We then ran an exhaustive RAM reading and writing test on all of the devkits our team was using, and it turned up *three more* kits that couldn't read and write correctly to all of their RAM. These are $10,000 devkits, but their reliability is about the same as the consumer hardware people have at home. Is it any surprise that consoles often need to be shipped back to MS or Sony or Nintendo and replaced? It no longer surprises me in the least.
Desktop computers may be a little ahead of consoles in reliability, but when you're doing BILLIONS of calculations every second, its inevitable that random physical quirks (cosmic ray strike or whatever) will mess one of them up sooner or later. Anyone who overclocks their PC knows that if you OC too much you start to fail the reliability tests because errors are creeping in.
Now, encoding/decoding tolerance? You can do it, but will anyone watch it?
This research will go nowhere.
Now, if he was encoding porn tolerance, we'd really have something society needs. But you know, that only leads to more needs. Like keyboard protectors.
I've fallen off your lawn, and I can't get up.
Strangely enough, there were such things as stochastic computers in the 70's. The Wikipedia article is in French, but you can use the Google translator (?) if you want to :
http://fr.wikipedia.org/wiki/Calculateur_stochastique
If a program supports Turing-Complete macros, then it can do absolutely anything a Turing Machine can do (given sufficient memory) and a Turing Machine can do anything that is computationally possible.
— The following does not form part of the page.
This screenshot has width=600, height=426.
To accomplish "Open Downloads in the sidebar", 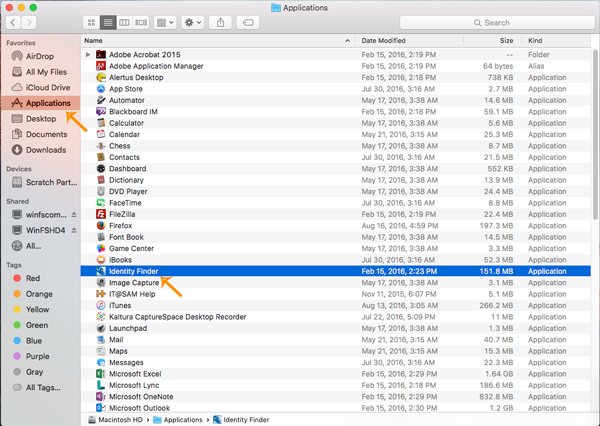I will 45,150.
The output of a classical Turing machine is one boolean value: either "halted true" or "halted false". The theoretical Turing machine has no conception of interactive input and output. So being Turing complete isn't enough; I/O capability is also crucially important, and that's where your "make it practical" comes into play.
1. fuzzy logic
2. http://tech.slashdot.org/article.pl?sid=09/02/08/1716235
The MAFIAA is a bunch of mindless jerks who will be the first up against the wall when the revolution comes
Then the incentive for creating faster machines for the average Joe would not be as great (since Joe does not care if starting the browser takes 50ms or 100ms, he does not notice anyways), so the hardware competition could happen in other qualities; power-consumption, reliability, price.
I believe this has already happened; witness the rise of netbooks and nettops. One can finally buy an entry-level gaming PC (an ION nettop such as Acer Aspire Revo) for the price of a game console. But on full-size desktop PCs, nonlinear video editing has gone from LDTV to SDTV to HDTV in the past seven years, multiplying the pixel count by a factor of 27 (corresponding to seven years of Moore's law).
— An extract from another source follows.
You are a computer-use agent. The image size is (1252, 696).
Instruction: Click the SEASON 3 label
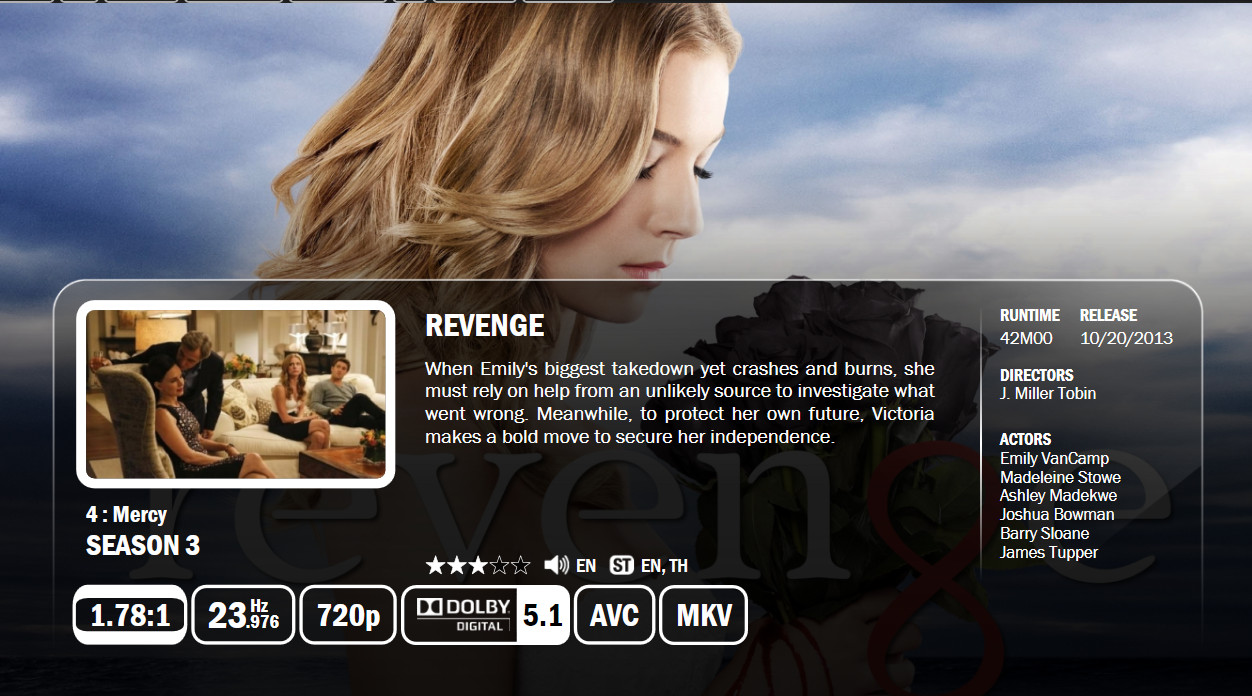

IEEE Spectrum had a similar article last year. Check out the images for a little better understanding of the tradeoff. It's pretty clever stuff.
Actually what make ethernet work is not the error recovery but the error detection. The hard part of making a more robust CPU and memory model is not recovering from errors, but detecting them at all. This adds complexity to the whole stochastic design, and I think at some level the error detection needs to be error free, so that the success of the error recovery can be evaluated. Like a Hamming code which can correct all one bit errors and detect all two bit errors, as you add robustness to the detection, through more complex schemes like Fire codes, the resources in the error detection are greater than the error detection. And balancing by making the entire system more error prone is clearly not a solution.
If application programmers used interpreted languages such as .net or java, then the error detection/recovery could be handled by the framework instead of the individual application and no code changes/refactoring would be needed at all other than the framework itself.